The same mix of haughty arrogance and plain rudeness was on display in Rome three weeks ago, where I attended a fairly high-profile conference on Kosovo organized by the geopolitical review Limes. Other panelists included the Undersecretary of State at the Italian foreign ministry, Famiano Crucianelli; the vice-chairman of the Italian Senate foreign relations committee, Sen. Alfredo Mantica; Limes’ editor Lucio Caracciolo; Jim Jatras of the American Council for Kosovo; and Serbia’s Ambassador to the Holy See Professor Jankovic.
A political officer at the U.S. Embassy in Rome, Gabriel Escobar, had accepted the organizers’ invitation to be one of the panelists – but then used his introductory remarks to berate them for not including any “Kosovars” in the panel. Having finished his tirade Mr. Escobar got up, turning his back on the Italian officials seated next to him, and left the podium, and the room, without a word of farewell. - Srdja Trifkovic, writing at the Chronicles website.

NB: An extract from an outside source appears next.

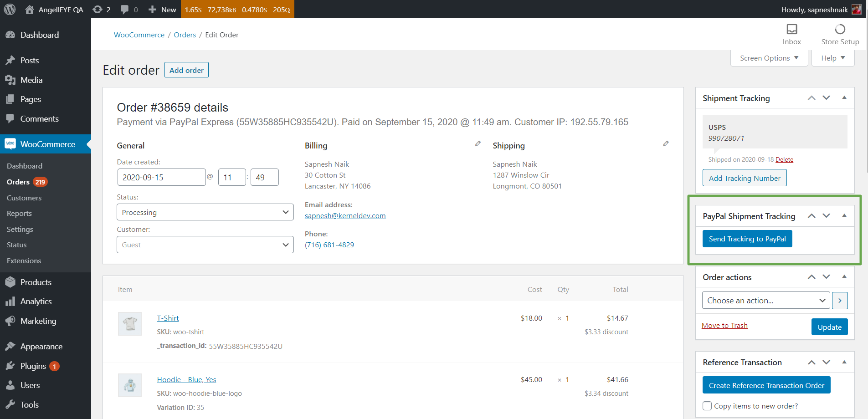This screenshot has height=419, width=868.
Task: Go to Analytics in sidebar menu
Action: click(x=36, y=301)
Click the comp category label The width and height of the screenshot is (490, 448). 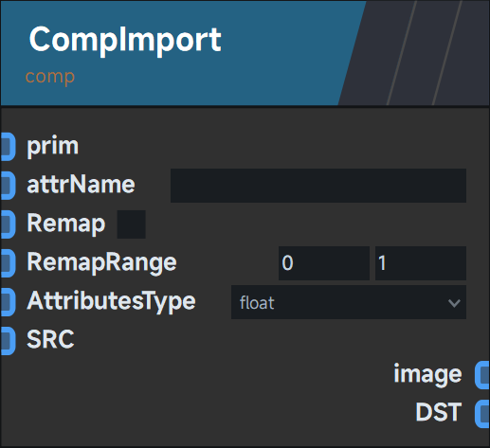coord(50,77)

I have already written of the folly, arrogance, and mendacity of American policy in the Balkans, and so will not reiterate what already has been said. Suffice it to say that such puerile conduct on the part of American 'diplomats' is a fitting reflection of the imperial hauteur affected by American high officialdom, especially since the denouement of the Cold War: every American ukase is not merely to be obeyed without reservation - the expression of which is dishonestly equated with anti-Americanism - but is possessed of such solemn majesty and wisdom that to question it is to invite supercilious disdain, even laughter. Like St. Augustine writing of infancy, Spoiled-Child America waxes indignant when wiser souls deign to offer correction, regarding such free men as so many insubordinate slaves, and so revenges itself upon them by petulent displays and infantile mockeries. This is what one should expect from imperial diplomacy: a lurching from truculent bluster to low, dishonest, dirty intrigues to manifestations of arrested development; for empire is the political form in which enslavement to appetites is writ large upon the nation. And one never desires to come between a man or nation enslaved to mad passions and the object of those passions.